The Island of Oahu is distinguished by three of the State's nine commercial harbors - Barbers Point, Kewalo Basin and Honolulu Harbor. Barbers Point Harbor, on the leeward, westerly side of the island, is in the vicinity of the developing city of Kapolei, while Kewalo Basin and Honolulu Harbor are located on the leeward, south shore, in the only well-sheltered area available for commercial purposes.

Honolulu Harbor is the largest and most singularly important of Oahu's and the State's commercial harbors. Its success as a world-renowned port is responsible for the evolution of an ancient Hawaiian village into the State's capitol city. This city takes its name from the harbor and together, they support the island's 884,000 residents, the heart of the State's business and commercial operations, and the main tourist center.

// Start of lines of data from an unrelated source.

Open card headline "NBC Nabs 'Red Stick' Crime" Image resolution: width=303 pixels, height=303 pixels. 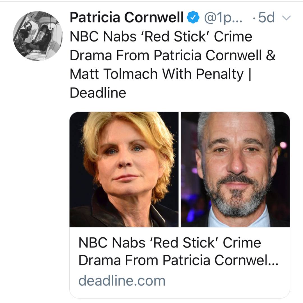(170, 243)
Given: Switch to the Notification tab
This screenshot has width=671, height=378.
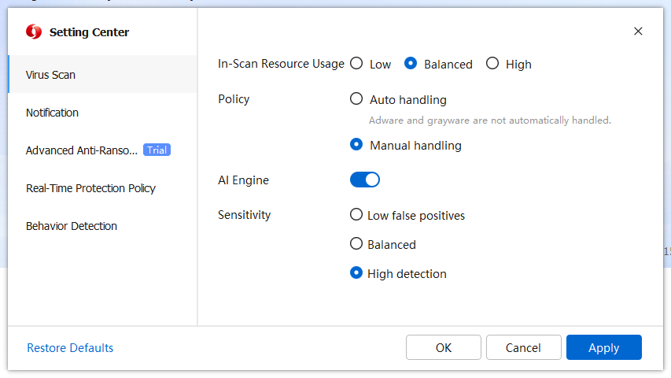Looking at the screenshot, I should pyautogui.click(x=52, y=113).
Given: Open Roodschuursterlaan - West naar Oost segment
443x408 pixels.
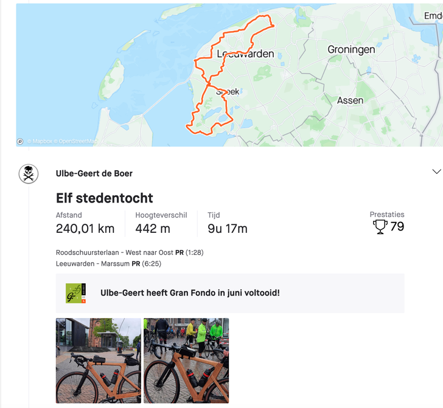Looking at the screenshot, I should [x=114, y=252].
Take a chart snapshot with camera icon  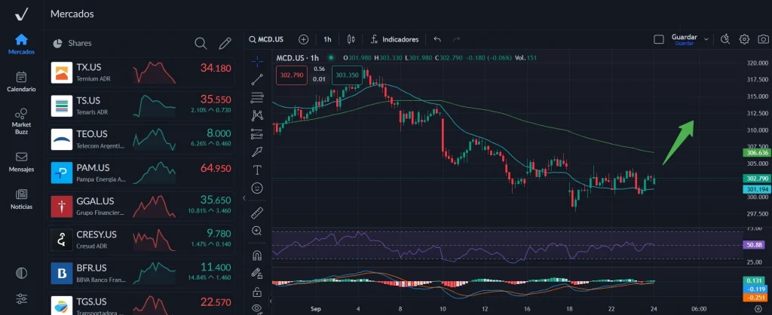click(763, 39)

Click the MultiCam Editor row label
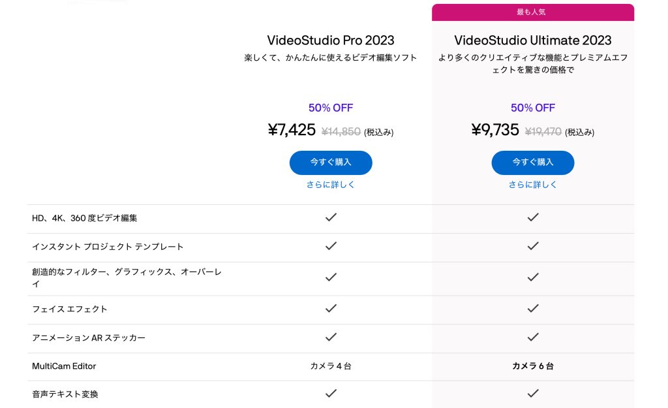point(64,366)
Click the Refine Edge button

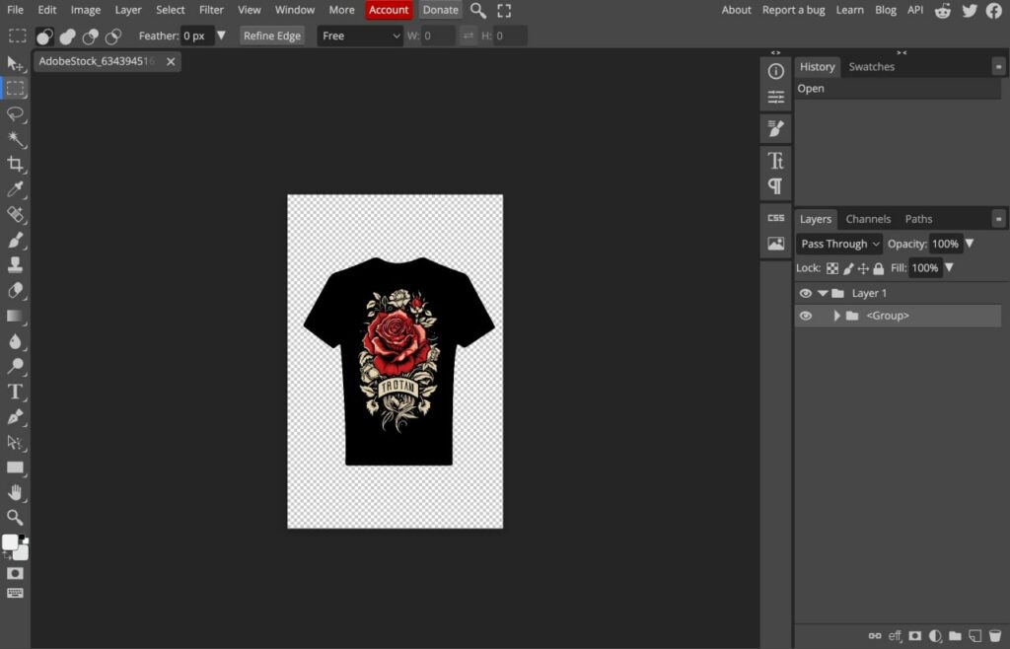point(271,35)
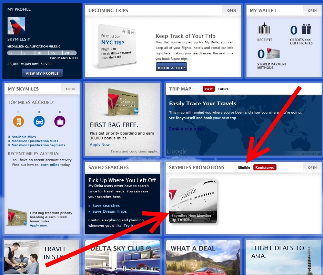
Task: Click the receipts barcode icon in My Wallet
Action: (264, 29)
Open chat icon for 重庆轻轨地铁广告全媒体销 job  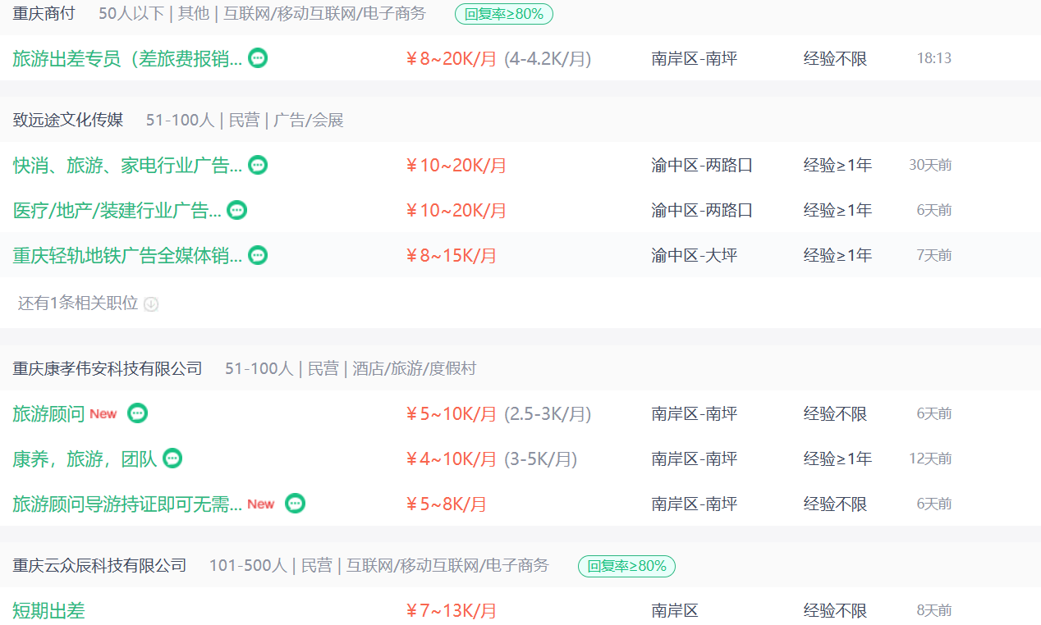pyautogui.click(x=258, y=255)
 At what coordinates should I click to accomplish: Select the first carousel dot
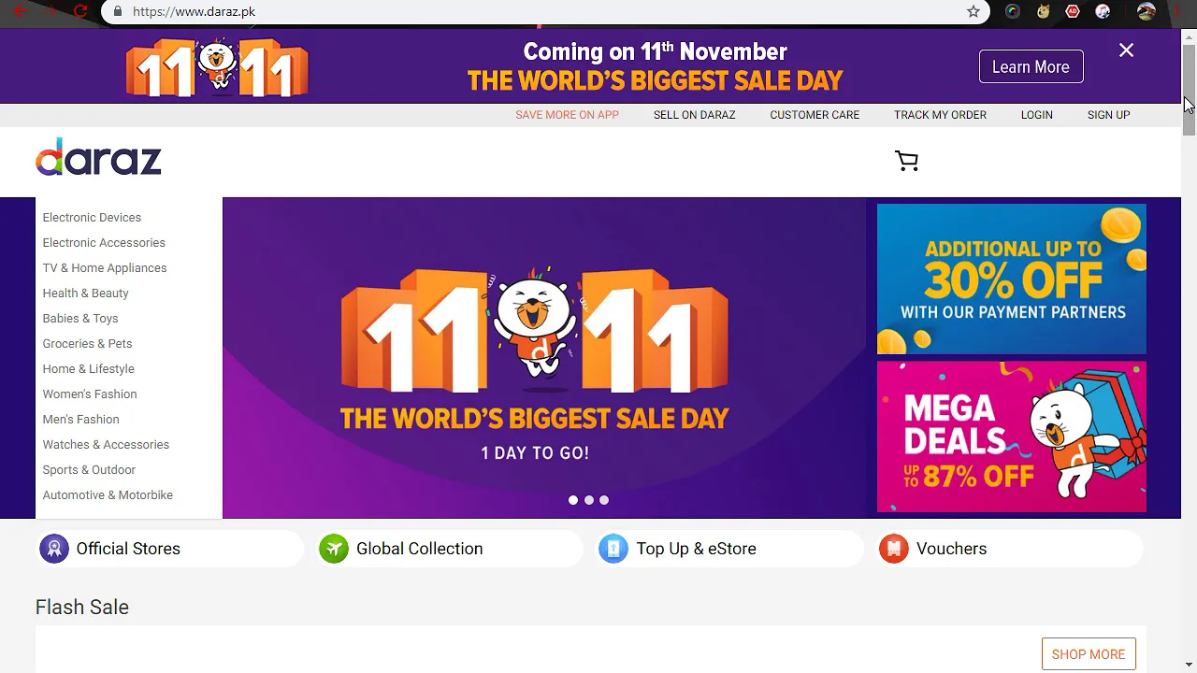click(573, 500)
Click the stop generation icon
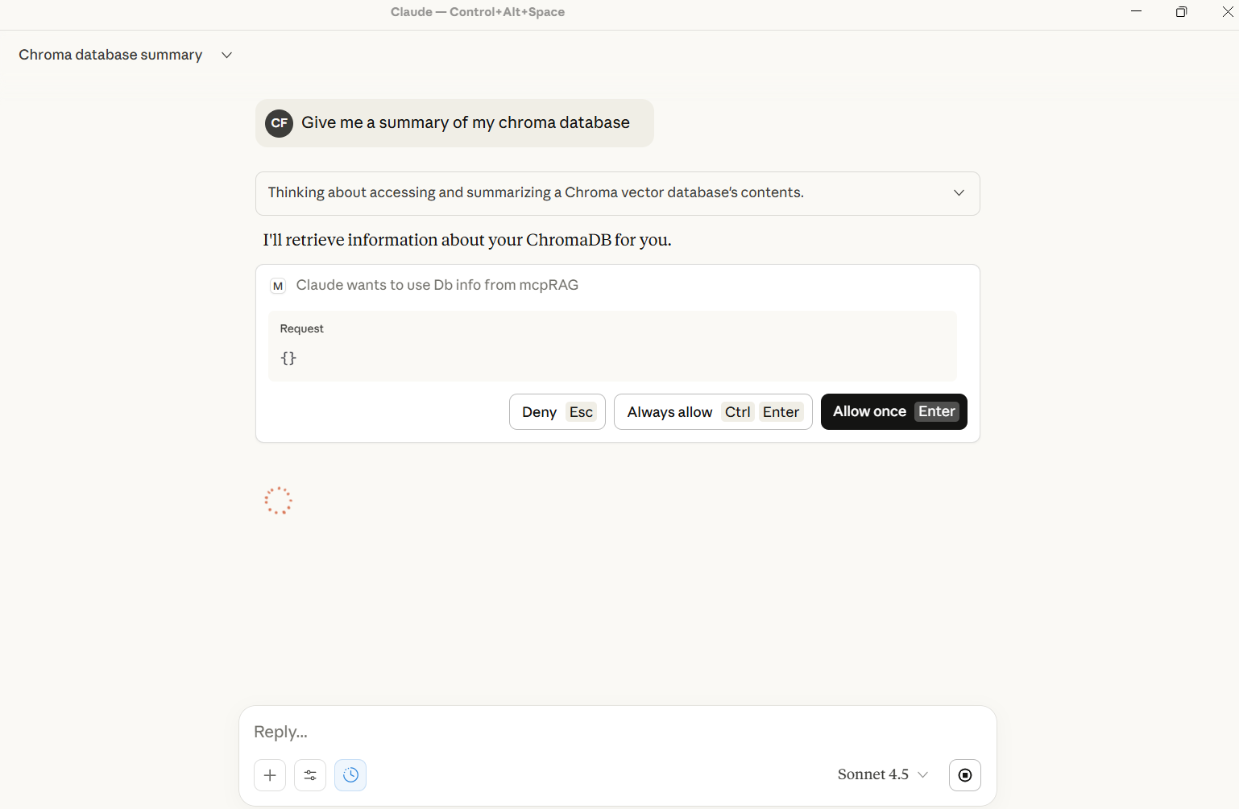The width and height of the screenshot is (1239, 809). (964, 774)
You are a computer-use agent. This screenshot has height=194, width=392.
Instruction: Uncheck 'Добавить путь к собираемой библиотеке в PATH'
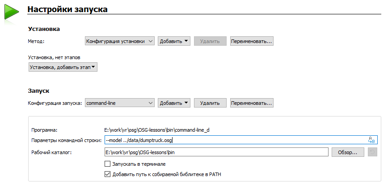point(107,174)
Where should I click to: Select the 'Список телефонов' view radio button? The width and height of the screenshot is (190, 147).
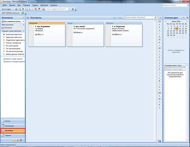(x=4, y=43)
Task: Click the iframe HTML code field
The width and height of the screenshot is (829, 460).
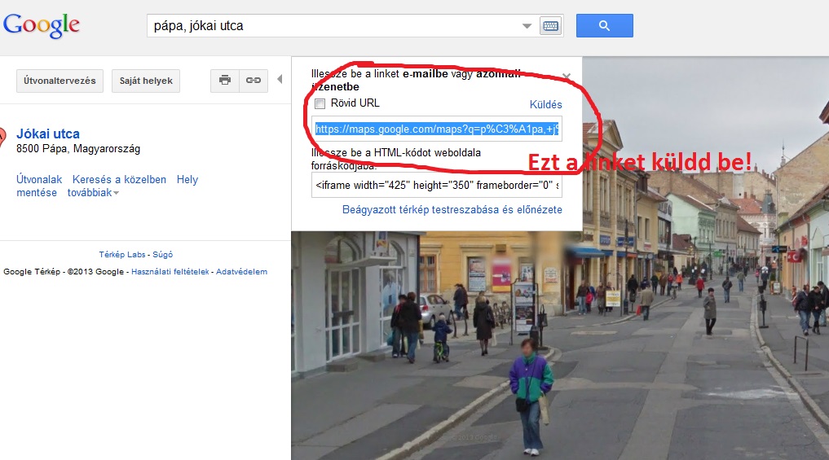Action: 437,186
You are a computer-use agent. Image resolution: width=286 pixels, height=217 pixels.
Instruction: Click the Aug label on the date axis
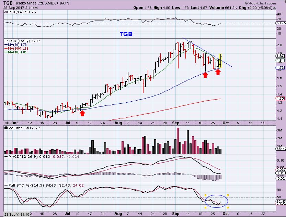click(118, 123)
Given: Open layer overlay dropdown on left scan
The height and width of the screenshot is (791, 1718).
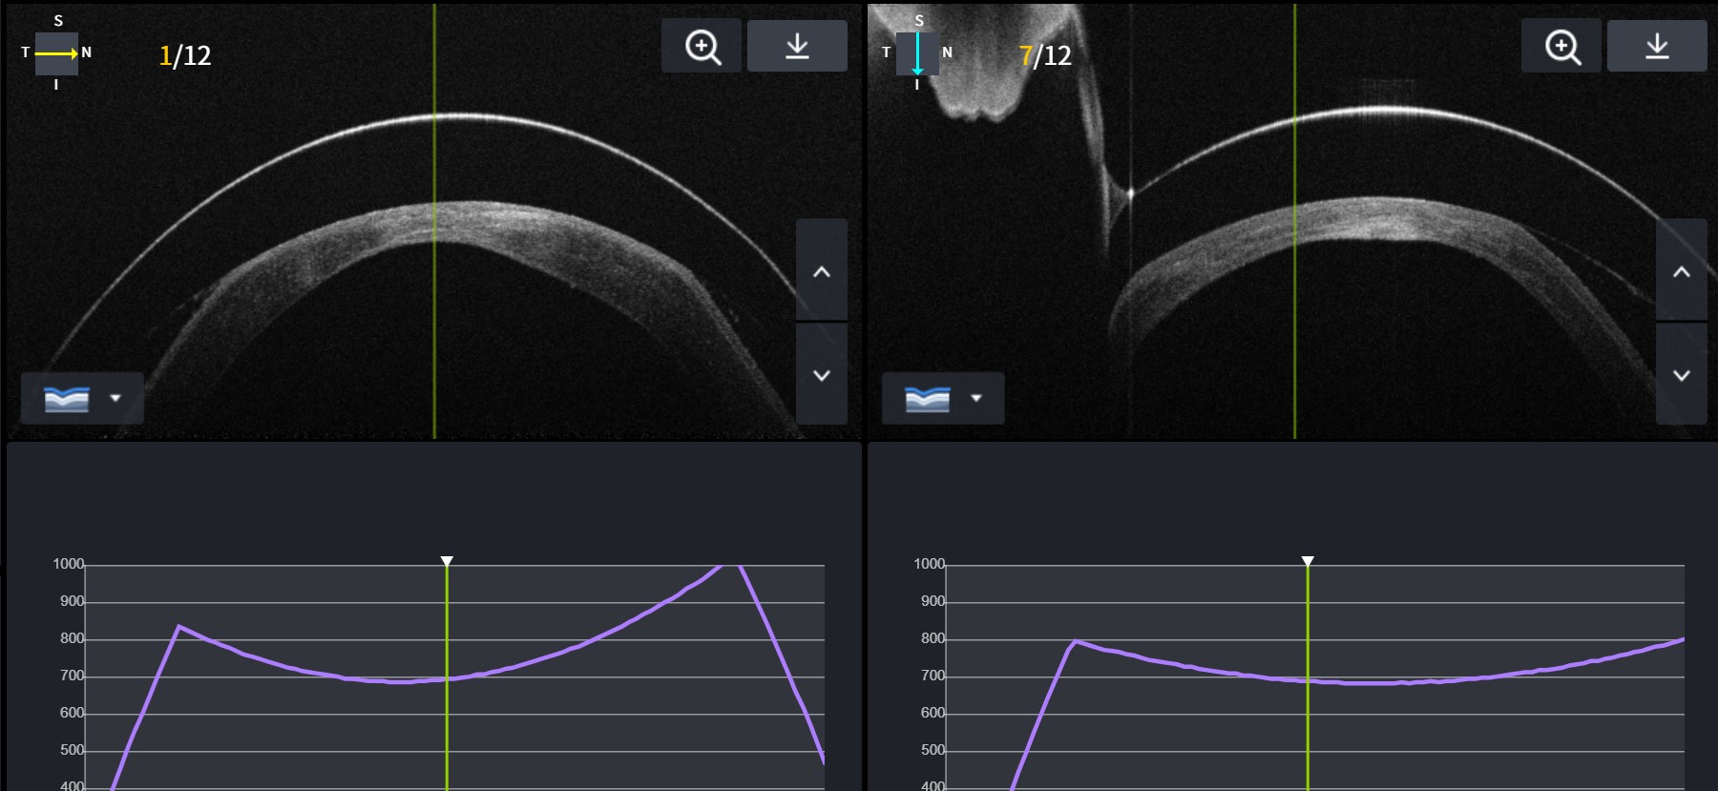Looking at the screenshot, I should click(82, 398).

The city of Honolulu's central business district and government offices grew around Honolulu Harbor and Kewalo Basin. This area, from the Ala Moana Shopping Center swinging around to the Sand Island industrial district, is typically dominated by intensive harbor and waterfront activities. It is characterized by Kewalo Basin's fishing, excursion and dinner cruise vessel facilities, Honolulu Harbor's cargo and passenger terminals, bunkering facilities, marine repair docks, vessel moorings and lay berths, the Aloha Tower Marketplace, the central business district and the Kakaako, Iwilei, Kapalama and Sand Island industrial complexes, A network of highways connects this waterfront area with all of the outlying urban areas.

Honolulu Harbor bears an awesome responsibility as the State's port-of-entry for nearly all imported goods - a figurative umbilical cord sustaining Hawaii's modem life. The harbor facilities supporting this responsibility are complex and myriad and make it difficult to envision the harbor's simple beginnings.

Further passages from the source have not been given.